▸ **What you have to do**
Would you restate all the entries exactly, leaving nothing out?

▸ **Data records**
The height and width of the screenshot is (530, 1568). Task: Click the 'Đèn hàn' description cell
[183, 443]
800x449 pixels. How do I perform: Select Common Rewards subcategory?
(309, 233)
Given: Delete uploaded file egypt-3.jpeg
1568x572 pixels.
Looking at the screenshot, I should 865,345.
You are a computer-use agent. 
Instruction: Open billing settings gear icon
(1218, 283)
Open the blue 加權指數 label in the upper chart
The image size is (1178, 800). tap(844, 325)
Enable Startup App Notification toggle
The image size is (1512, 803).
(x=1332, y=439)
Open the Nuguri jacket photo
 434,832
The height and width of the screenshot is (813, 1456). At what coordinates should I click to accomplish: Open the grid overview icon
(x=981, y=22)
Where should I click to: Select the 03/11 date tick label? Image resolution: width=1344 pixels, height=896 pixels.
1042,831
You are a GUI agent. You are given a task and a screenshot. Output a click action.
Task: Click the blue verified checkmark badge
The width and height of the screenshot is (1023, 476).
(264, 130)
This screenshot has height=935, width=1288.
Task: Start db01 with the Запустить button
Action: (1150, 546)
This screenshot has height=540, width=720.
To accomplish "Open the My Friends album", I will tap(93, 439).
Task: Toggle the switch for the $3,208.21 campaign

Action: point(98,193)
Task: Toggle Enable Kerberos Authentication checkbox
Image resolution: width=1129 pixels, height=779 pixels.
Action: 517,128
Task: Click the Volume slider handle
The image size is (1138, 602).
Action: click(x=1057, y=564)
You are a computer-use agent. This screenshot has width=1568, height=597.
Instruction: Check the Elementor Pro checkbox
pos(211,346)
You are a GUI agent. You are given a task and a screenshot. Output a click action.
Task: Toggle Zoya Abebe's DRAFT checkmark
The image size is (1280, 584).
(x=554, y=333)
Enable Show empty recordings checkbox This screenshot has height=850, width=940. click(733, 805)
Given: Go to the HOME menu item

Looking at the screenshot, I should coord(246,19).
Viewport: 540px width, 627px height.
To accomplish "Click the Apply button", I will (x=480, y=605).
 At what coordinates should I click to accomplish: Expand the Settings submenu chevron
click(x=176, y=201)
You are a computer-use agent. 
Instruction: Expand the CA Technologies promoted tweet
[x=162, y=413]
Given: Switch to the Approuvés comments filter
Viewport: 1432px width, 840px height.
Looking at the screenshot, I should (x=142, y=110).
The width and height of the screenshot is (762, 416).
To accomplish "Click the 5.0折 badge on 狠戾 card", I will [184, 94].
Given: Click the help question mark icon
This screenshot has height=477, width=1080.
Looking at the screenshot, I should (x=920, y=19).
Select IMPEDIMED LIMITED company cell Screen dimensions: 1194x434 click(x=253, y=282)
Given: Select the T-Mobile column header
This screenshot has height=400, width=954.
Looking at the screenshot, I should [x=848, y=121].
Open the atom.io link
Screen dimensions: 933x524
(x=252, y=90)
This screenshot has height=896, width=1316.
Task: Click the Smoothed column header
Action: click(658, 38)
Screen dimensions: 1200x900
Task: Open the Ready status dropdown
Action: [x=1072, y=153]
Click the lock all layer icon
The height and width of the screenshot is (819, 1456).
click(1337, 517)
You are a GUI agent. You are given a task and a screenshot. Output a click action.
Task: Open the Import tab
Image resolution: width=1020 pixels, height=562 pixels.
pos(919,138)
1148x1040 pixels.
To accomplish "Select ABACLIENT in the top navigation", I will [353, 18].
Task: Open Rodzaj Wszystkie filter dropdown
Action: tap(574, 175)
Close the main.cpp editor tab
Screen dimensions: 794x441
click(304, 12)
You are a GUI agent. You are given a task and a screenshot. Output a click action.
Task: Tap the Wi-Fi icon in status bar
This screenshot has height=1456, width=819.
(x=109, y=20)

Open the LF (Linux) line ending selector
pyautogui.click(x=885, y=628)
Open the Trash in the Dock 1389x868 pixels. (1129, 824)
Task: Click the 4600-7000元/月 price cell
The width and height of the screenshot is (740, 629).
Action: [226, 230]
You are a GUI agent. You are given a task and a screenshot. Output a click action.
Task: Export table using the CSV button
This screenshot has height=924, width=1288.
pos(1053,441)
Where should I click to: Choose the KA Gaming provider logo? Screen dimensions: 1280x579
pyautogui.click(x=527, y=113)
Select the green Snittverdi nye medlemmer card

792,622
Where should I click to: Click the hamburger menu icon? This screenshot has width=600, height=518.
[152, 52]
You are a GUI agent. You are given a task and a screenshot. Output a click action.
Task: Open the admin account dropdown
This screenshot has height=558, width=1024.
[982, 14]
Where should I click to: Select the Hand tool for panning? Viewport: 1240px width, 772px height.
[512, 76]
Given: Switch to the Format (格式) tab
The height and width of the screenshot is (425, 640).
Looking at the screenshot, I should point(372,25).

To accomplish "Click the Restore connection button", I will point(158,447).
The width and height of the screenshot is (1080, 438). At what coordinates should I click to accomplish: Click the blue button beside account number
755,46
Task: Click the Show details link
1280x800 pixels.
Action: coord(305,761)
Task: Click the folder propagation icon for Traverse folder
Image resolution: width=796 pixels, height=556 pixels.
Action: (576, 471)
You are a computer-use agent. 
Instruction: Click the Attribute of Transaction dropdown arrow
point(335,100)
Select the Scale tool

▸ **Answer section**
The height and width of the screenshot is (530, 1568). Task: Click the 'Đèn hàn' description cell
[183, 443]
800x449 pixels. How do I perform: Select Common Rewards subcategory?
(309, 233)
Given: Delete uploaded file egypt-3.jpeg
1568x572 pixels.
Looking at the screenshot, I should 865,345.
You are a computer-use agent. 
Instruction: Open billing settings gear icon
(1218, 283)
Open the blue 加權指數 label in the upper chart
The image size is (1178, 800). tap(844, 325)
Enable Startup App Notification toggle
The image size is (1512, 803).
(x=1332, y=439)
Open the Nuguri jacket photo
 434,832
The height and width of the screenshot is (813, 1456). At what coordinates should I click to accomplish: Open the grid overview icon
(x=981, y=22)
Where should I click to: Select the 03/11 date tick label? Image resolution: width=1344 pixels, height=896 pixels.
1042,831
You are a GUI agent. You are given a task and a screenshot. Output a click action.
Task: Click the blue verified checkmark badge
The width and height of the screenshot is (1023, 476).
(264, 130)
This screenshot has height=935, width=1288.
Task: Start db01 with the Запустить button
Action: (1150, 546)
This screenshot has height=540, width=720.
To accomplish "Open the My Friends album", I will tap(93, 439).
Task: Toggle the switch for the $3,208.21 campaign

Action: point(98,193)
Task: Toggle Enable Kerberos Authentication checkbox
Image resolution: width=1129 pixels, height=779 pixels.
Action: 517,128
Task: Click the Volume slider handle
The image size is (1138, 602).
Action: click(x=1057, y=564)
You are a computer-use agent. This screenshot has width=1568, height=597.
Instruction: Check the Elementor Pro checkbox
pos(211,346)
You are a GUI agent. You are given a task and a screenshot. Output a click action.
Task: Toggle Zoya Abebe's DRAFT checkmark
The image size is (1280, 584).
(x=554, y=333)
Enable Show empty recordings checkbox This screenshot has height=850, width=940. click(733, 805)
Given: Go to the HOME menu item

Looking at the screenshot, I should coord(246,19).
Viewport: 540px width, 627px height.
To accomplish "Click the Apply button", I will (x=480, y=605).
 At what coordinates should I click to accomplish: Expand the Settings submenu chevron
click(x=176, y=201)
You are a computer-use agent. 
Instruction: Expand the CA Technologies promoted tweet
[x=162, y=413]
Given: Switch to the Approuvés comments filter
Viewport: 1432px width, 840px height.
Looking at the screenshot, I should (x=142, y=110).
The width and height of the screenshot is (762, 416).
To accomplish "Click the 5.0折 badge on 狠戾 card", I will [184, 94].
Given: Click the help question mark icon
This screenshot has height=477, width=1080.
Looking at the screenshot, I should (x=920, y=19).
Select IMPEDIMED LIMITED company cell Screen dimensions: 1194x434 click(x=253, y=282)
Given: Select the T-Mobile column header
This screenshot has height=400, width=954.
Looking at the screenshot, I should [x=848, y=121].
Open the atom.io link
Screen dimensions: 933x524
(x=252, y=90)
This screenshot has height=896, width=1316.
Task: Click the Smoothed column header
Action: click(658, 38)
Screen dimensions: 1200x900
Task: Open the Ready status dropdown
Action: [x=1072, y=153]
Click the lock all layer icon
The height and width of the screenshot is (819, 1456).
click(1337, 517)
You are a GUI agent. You are given a task and a screenshot. Output a click action.
Task: Open the Import tab
Image resolution: width=1020 pixels, height=562 pixels.
pos(919,138)
1148x1040 pixels.
To accomplish "Select ABACLIENT in the top navigation", I will [353, 18].
Task: Open Rodzaj Wszystkie filter dropdown
Action: tap(574, 175)
Close the main.cpp editor tab
Screen dimensions: 794x441
click(304, 12)
You are a GUI agent. You are given a task and a screenshot. Output a click action.
Task: Tap the Wi-Fi icon in status bar
This screenshot has height=1456, width=819.
(x=109, y=20)

Open the LF (Linux) line ending selector
pyautogui.click(x=885, y=628)
Open the Trash in the Dock 1389x868 pixels. (1129, 824)
Task: Click the 4600-7000元/月 price cell
The width and height of the screenshot is (740, 629).
Action: [226, 230]
You are a GUI agent. You are given a task and a screenshot. Output a click action.
Task: Export table using the CSV button
This screenshot has height=924, width=1288.
pos(1053,441)
Where should I click to: Choose the KA Gaming provider logo? Screen dimensions: 1280x579
pyautogui.click(x=527, y=113)
Select the green Snittverdi nye medlemmer card

792,622
Where should I click to: Click the hamburger menu icon? This screenshot has width=600, height=518.
[152, 52]
You are a GUI agent. You are given a task and a screenshot. Output a click action.
Task: Open the admin account dropdown
This screenshot has height=558, width=1024.
[982, 14]
Where should I click to: Select the Hand tool for panning? Viewport: 1240px width, 772px height.
[512, 76]
Given: Switch to the Format (格式) tab
The height and width of the screenshot is (425, 640).
Looking at the screenshot, I should point(372,25).

To accomplish "Click the Restore connection button", I will point(158,447).
The width and height of the screenshot is (1080, 438). At what coordinates should I click to accomplish: Click the blue button beside account number
755,46
Task: Click the Show details link
1280x800 pixels.
Action: coord(305,761)
Task: Click the folder propagation icon for Traverse folder
Image resolution: width=796 pixels, height=556 pixels.
Action: (576, 471)
You are a computer-use agent. 
Instruction: Click the Attribute of Transaction dropdown arrow
point(335,100)
Select the Scale tool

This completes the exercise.